L’Assemblée nationale du Sénégal a adopté, mardi 28 avril 2026, une réforme du code électoral qui pourrait permettre au Premier ministre Ousmane Sonko de briguer la présidence en 2029. Le texte modifie les règles liées à la déchéance des droits civiques, en limitant leur durée et en introduisant un effet rétroactif. Cette évolution juridique pourrait lever les obstacles qui avaient empêché Ousmane Sonko de se présenter à la présidentielle de 2024, après sa condamnation pour diffamation.

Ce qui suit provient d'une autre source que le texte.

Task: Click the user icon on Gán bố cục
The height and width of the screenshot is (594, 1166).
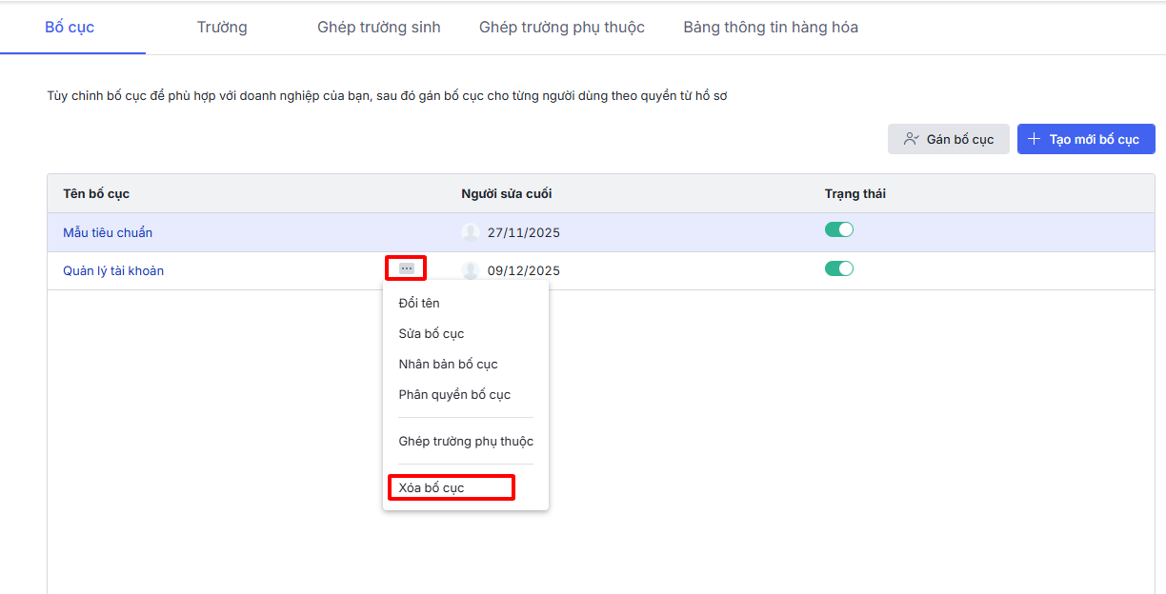Action: [912, 139]
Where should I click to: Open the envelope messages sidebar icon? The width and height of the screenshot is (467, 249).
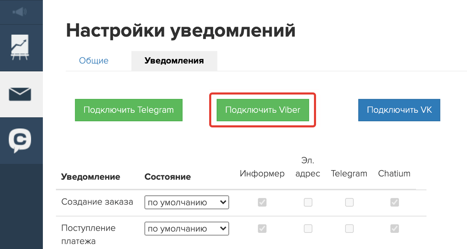(20, 94)
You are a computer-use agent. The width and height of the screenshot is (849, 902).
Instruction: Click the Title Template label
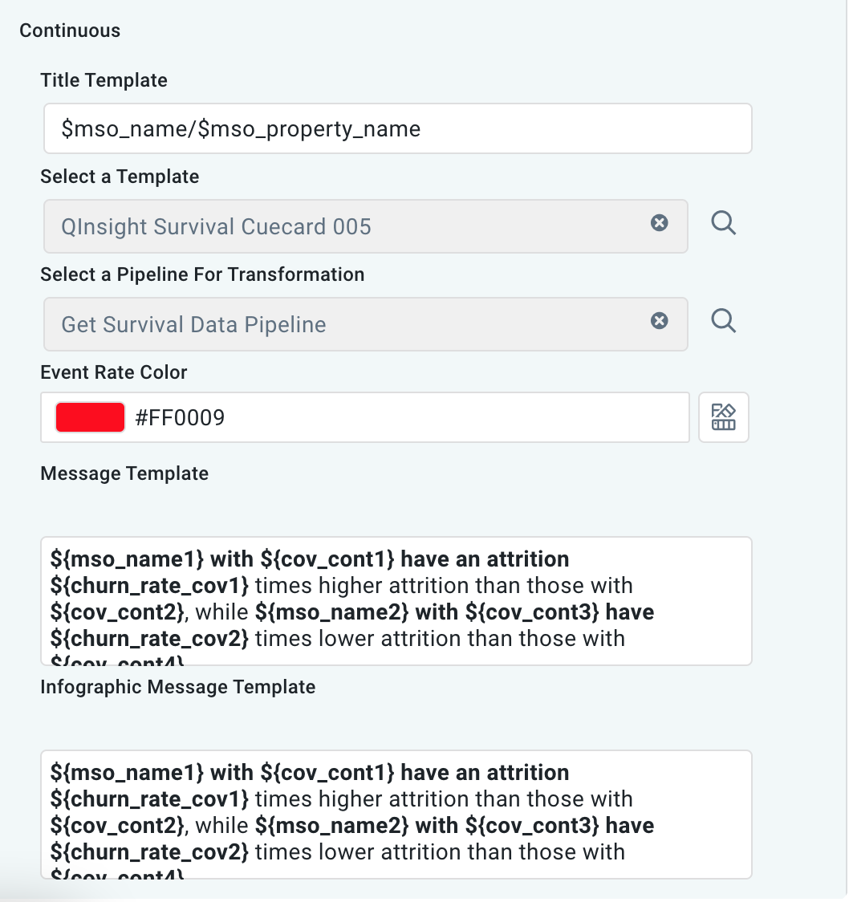click(104, 80)
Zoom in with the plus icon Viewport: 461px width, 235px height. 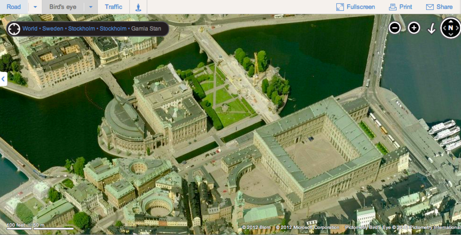click(413, 27)
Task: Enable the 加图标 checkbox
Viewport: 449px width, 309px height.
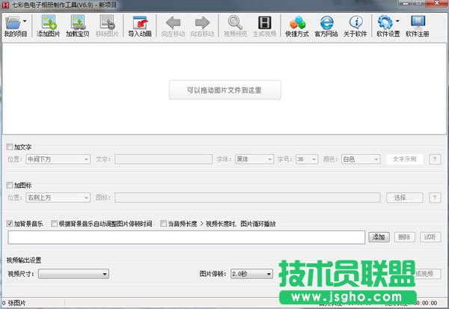Action: 9,185
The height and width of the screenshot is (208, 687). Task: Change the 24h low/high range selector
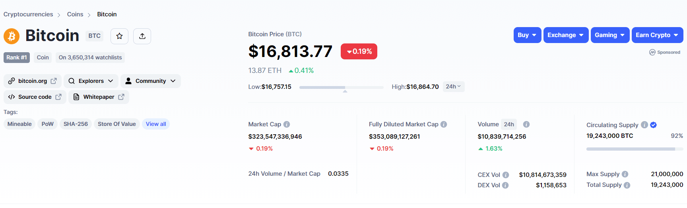[x=453, y=87]

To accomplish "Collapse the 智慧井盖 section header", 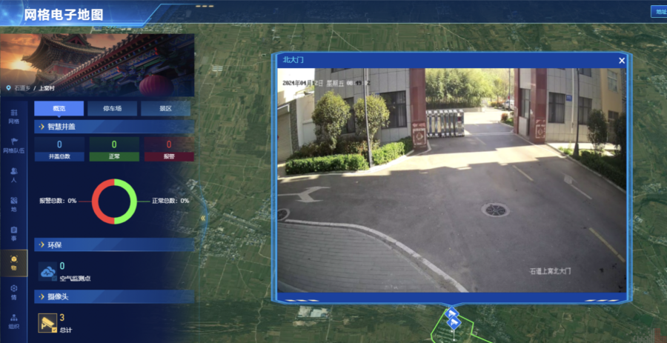I will pos(113,127).
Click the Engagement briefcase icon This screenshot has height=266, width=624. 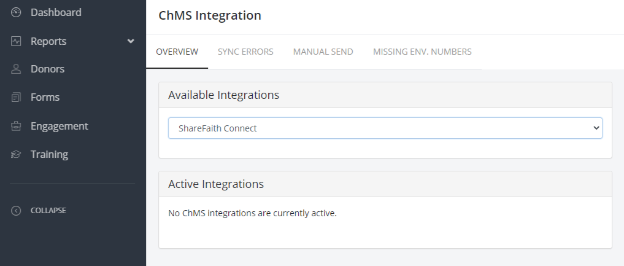coord(16,126)
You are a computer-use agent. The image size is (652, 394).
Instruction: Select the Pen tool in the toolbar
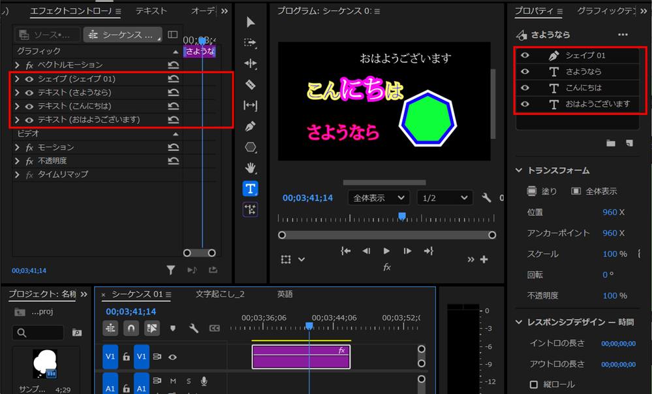(x=250, y=127)

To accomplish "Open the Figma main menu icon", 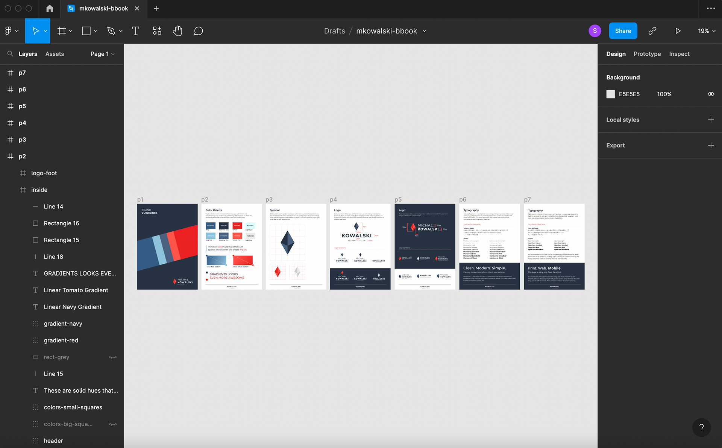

À l’époque, il avait été remplacé par son allié politique, Bassirou Diomaye Faye, aujourd’hui chef de l’État. Pour les partisans du pouvoir, cette réforme vise à corriger un dispositif électoral jugé restrictif et à harmoniser les conditions d’éligibilité. Ils estiment également que les mesures d’apaisement adoptées en 2024 ont déjà effacé les conséquences judiciaires pesant sur le leader de Pastef.

L’opposition, en revanche, dénonce une loi conçue sur mesure. Plusieurs figures politiques et de la société civile y voient une manœuvre destinée à garantir la candidature de Sonko en 2029, dénonçant un texte « personnel » et potentiellement dangereux pour l’équilibre institutionnel.

Malgré son adoption, la réforme devra encore passer l’étape du contrôle du Conseil constitutionnel, seul habilité à valider les candidatures à la prochaine élection présidentielle.